See this is something that I as an Australian am currently struggling with. Their attempt to make an Australian game feels a little bit like a marketing gimmick. It could just be my middle-class background talking, but I don’t know if anyone who grew up in a major city uses ‘mate’ in conversation as much as these characters do unless they’re specifically trying to be ironic. I’m still only part way through the game, but I’m already getting weird vibes from how this stuff is handled.

Opening with a poem by Henry Lawson also feels like some extreme pandering. He was a turn of the century poet who basically wrote aussie pastoralism and ended up being one of our defining cultural icons because we had no other (European-accessible) culture at the time. Ned Kelly, a kind of Robin Hood folk hero who was made an icon by the fact that he made some armour out of a bunch of sheet metal and robbed a bunch of banks is in the game, but for me so far he’s just a kind of overbearing landlord archetype.

Maddy’s interesting. There’s not a lot of Asian-Australian representation in any media to be honest, and it could go somewhere later, but it doesn’t feel like her cultural identity means anything in context. And I’m not saying that representation of minority figures has to be centred on their identity, but it seems strange in a story that’s so happy to evoke symbols of australian culture, that her identity as asian isn’t really being discussed at all in the context of all of these weird anglo-australian signifiers.

Idk, it just feels like it’s trying to evoke some idea of aussie culture without really grappling with it in any way.

For what it’s worth, it looks like a lot of people in the studio are Asian Australians, including the director and lead artist.

Speaking of which, that lead artist, Ngoc Vu, just recently had a talk/interview about her career in game design and the development process of Necrobarista.

It doesn’t go into any racial politics, but the interviewer and Vu do talk a bit about the game’s use of Australian culture and Ned Kelly. Could be an interesting watch/listen after you finish the game!

I’ll give it a look when I get some free time.

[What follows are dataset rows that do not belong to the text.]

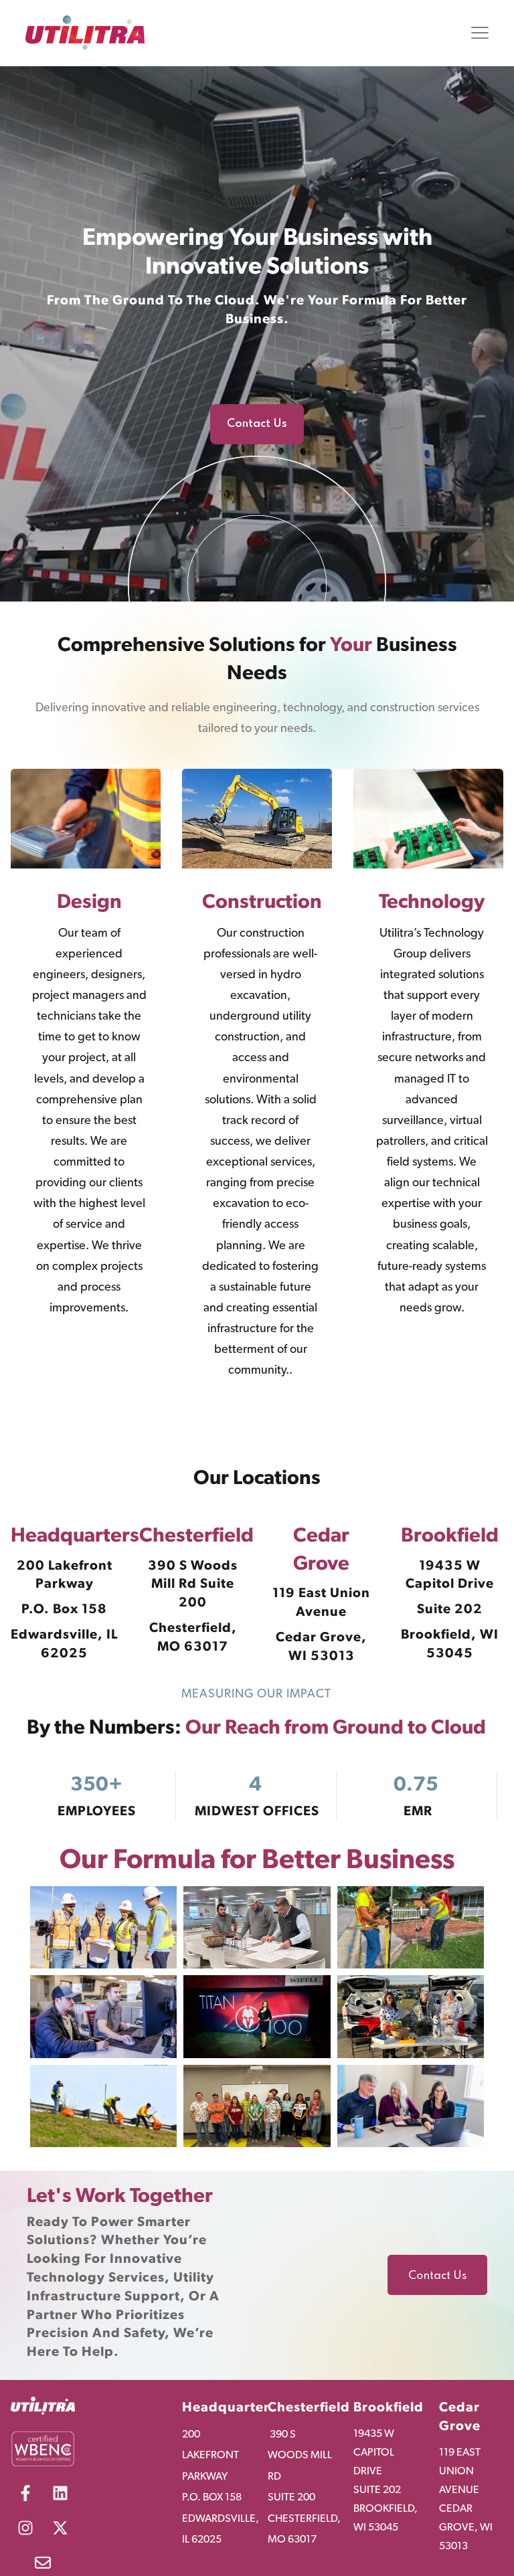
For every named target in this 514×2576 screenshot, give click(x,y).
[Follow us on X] (60, 2527)
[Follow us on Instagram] (25, 2527)
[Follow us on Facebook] (25, 2493)
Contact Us (437, 2276)
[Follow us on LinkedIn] (60, 2493)
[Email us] (42, 2562)
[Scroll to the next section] (257, 585)
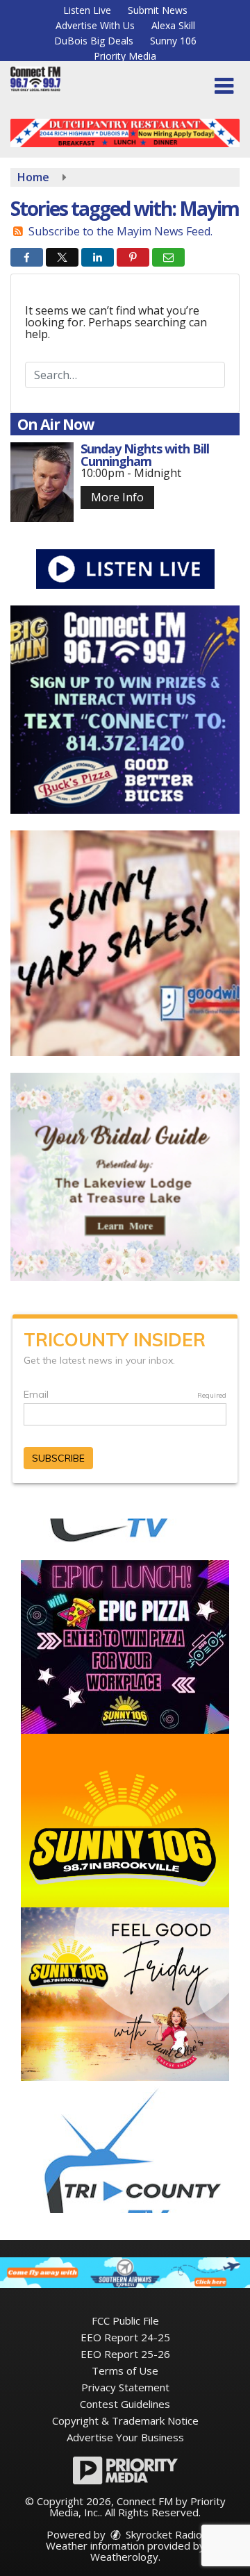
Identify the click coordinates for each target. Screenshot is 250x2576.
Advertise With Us (95, 25)
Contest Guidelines (125, 2404)
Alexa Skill (173, 25)
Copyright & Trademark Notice (125, 2420)
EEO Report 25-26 (125, 2354)
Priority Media (125, 55)
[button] (224, 86)
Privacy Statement (125, 2387)
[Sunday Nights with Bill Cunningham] (42, 482)
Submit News (158, 10)
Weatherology (124, 2557)
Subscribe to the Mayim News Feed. (120, 231)
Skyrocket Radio (162, 2534)
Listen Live (87, 10)
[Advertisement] (125, 133)
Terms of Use (125, 2370)
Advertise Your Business (125, 2437)
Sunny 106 (173, 40)
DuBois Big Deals (93, 40)
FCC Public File (125, 2320)
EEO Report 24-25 (125, 2337)
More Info (117, 497)
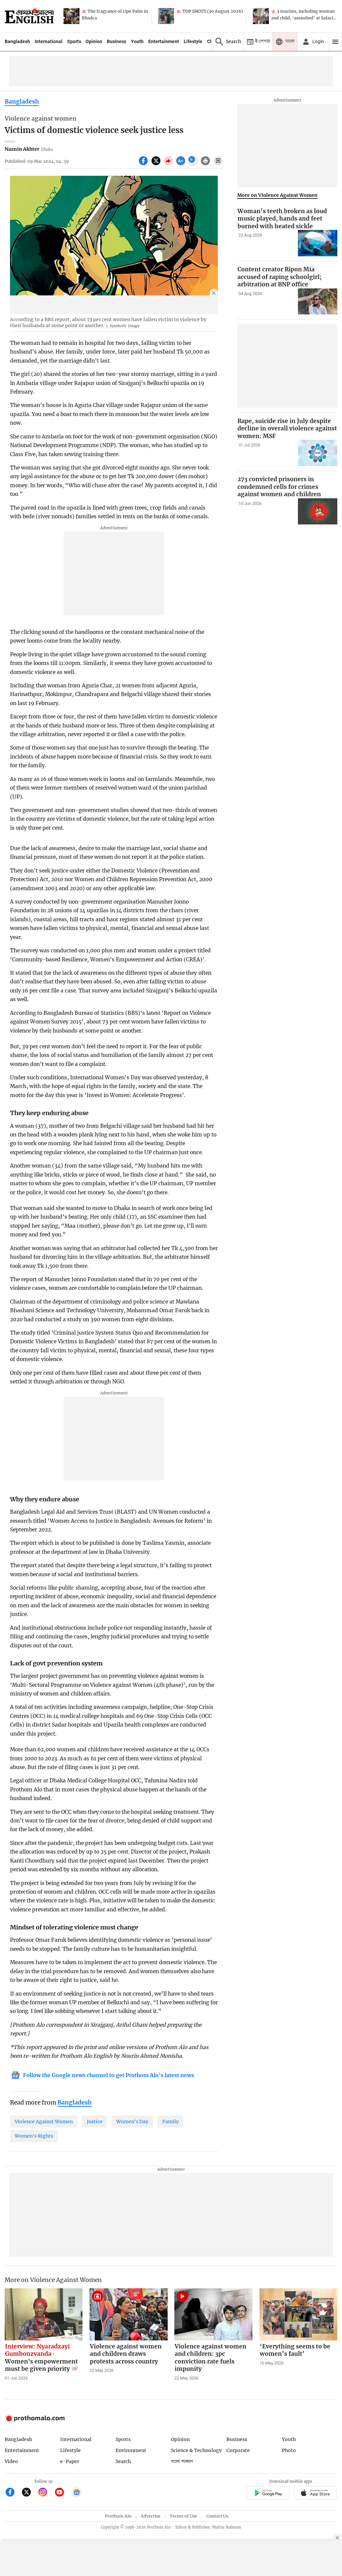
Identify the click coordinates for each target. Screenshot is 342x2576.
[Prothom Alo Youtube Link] (62, 2493)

Having finished the game it does feel a bit more cohesive than it comes off at first. My reading was basically that the exaggerated animeness and the over the top Australiana was an attempt to foreground an asian-australian perspective in a story that was too blatantly anglo to deny. With the cultural references laid on so thick it forces you to confront the fact that someone can be both deeply invested in australian history and culture, and with anime.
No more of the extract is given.